_読解用抜粋:_
↓↓↓
掠める(読み)カスメル

デジタル大辞泉 「掠める」の意味・読み・例文・類語

かす・める【×掠める】

[動マ下一][文]かす・む[マ下二]
すきをうかがって、すばやく盗む。「財布を―・める」
人の見ていないすきに、こっそり何かをする。「上役の目を―・めてサボる」
すれすれに通り過ぎる。かする。「ツバメ軒先を―・めて飛ぶ」
思いなどがちょっと現れてすぐ消える。よぎる。「不安が脳裏を―・める」
ほのめかす。
あらはに言ひなさで、―・め愁へ給ふ」〈東屋
[類語](1分捕るかっ払う盗む取る盗み取る掠め取る手を掛ける盗み窃盗盗用/(4よぎる横切るちらつくかする通る

出典 小学館デジタル大辞泉について 情報 | 凡例

精選版 日本国語大辞典 「掠める」の意味・読み・例文・類語

かす・める【掠】

  1. 〘 他動詞 マ行下一段活用 〙
    [ 文語形 ]かす・む 〘 他動詞 マ行下二段活用 〙
  2. 盗む。奪い取る。他人の物を取って我が物にする。
    1. [初出の実例]「是に由りて唐人、其の南の堺を略(カスムル)こと得ず」(出典:日本書紀(720)天智元年三月(北野本訓))
  3. 人の見ていないすきに取る。
↑↑↑
_記録データ:_
↓↓↓
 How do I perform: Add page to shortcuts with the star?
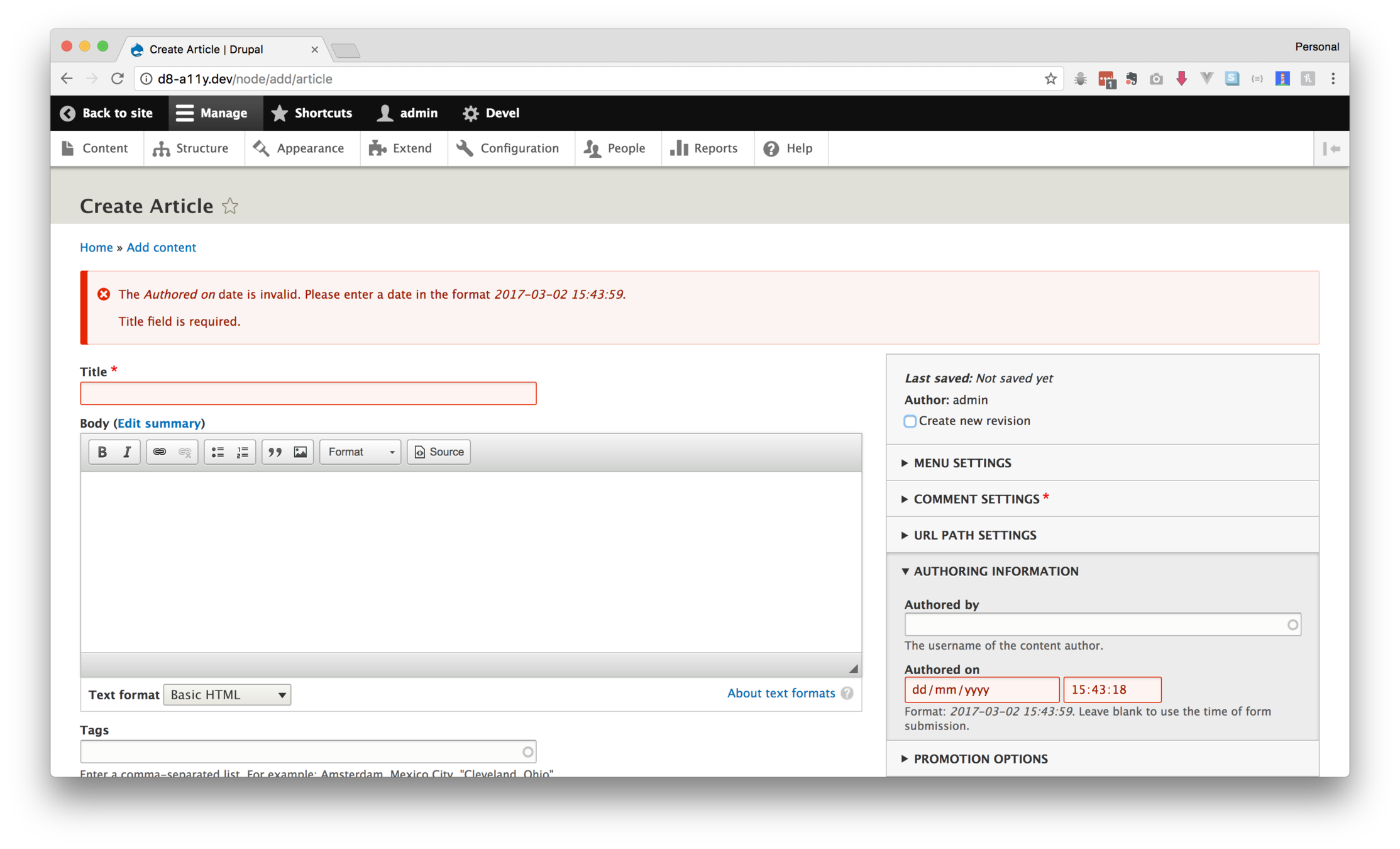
↑↑↑
_作業内容:_
• 1. 「掠める」の辞書項目から、「かす・める【×掠める】」から「思いなどがちょっと現れてすぐ消える。よぎる。「不安が脳裏を―・める」」までを、両端の語句も含めて一字も変えずにもう一度示せ。
• 2. 「掠める」の辞書項目にある「人の見ていないすきに、こっそり何かをする。」という一文を英語に訳してください。
• 3. 「掠める」の辞書項目の最後の文を引き継ぎ、その後に続く記述を書け。

_解答:_
• 1.
かす・める【×掠める】

[動マ下一][文]かす・む[マ下二]
すきをうかがって、すばやく盗む。「財布を―・める」
人の見ていないすきに、こっそり何かをする。「上役の目を―・めてサボる」
すれすれに通り過ぎる。かする。「ツバメ軒先を―・めて飛ぶ」
思いなどがちょっと現れてすぐ消える。よぎる。「不安が脳裏を―・める」

• 2. To do something secretly at a moment when no one is watching.

• 3.
    1. [初出の実例]「生協や本屋からかすめてきた書籍の」(出典:半チョッパリ(1971)〈李恢成〉五)
  4. はっきり見えなくする。ぼかす。また、人の見ていないところで事をする。ごまかす。
    1. [初出の実例]「黒煙天を掠(カスメ)たり」(出典:太平記(14C後)一〇)
    2. 「人の目を掠(カス)めたり」(出典:人情本・閑情末摘花(1839‐41)初)
  5. ほのめかす。におわす。あてこすりをする。諷(ふう)する。
    1. [初出の実例]「『うとくおぼいたる事』などうちかすめ、恨みなどするに」(出典:枕草子(10C終)三六)
  6. ( の動作が、速く行なわれるところから、鳥などの水に触れて飛び去るさまをいい、さらに転じて ) 今にも触れそうにして通り過ぎる。すれすれに通る。かする。
    1. [初出の実例]「魂は身をもかすめずほのかにて君まじりなば何にかはせむ」(出典:篁物語(12C後か))
  7. 意識の上に瞬間的に浮かんですぐ消える。
    1. [初出の実例]「彼の頭を掠(カス)めた疑問が」(出典:闘牛(1949)〈井上靖〉)
  8. 人に迷惑をかける。
    1. [初出の実例]「かすめる 鹿島辺にて、人を迷惑さするを云ふ」(出典:新編常陸国誌(1818‐30頃か)方言)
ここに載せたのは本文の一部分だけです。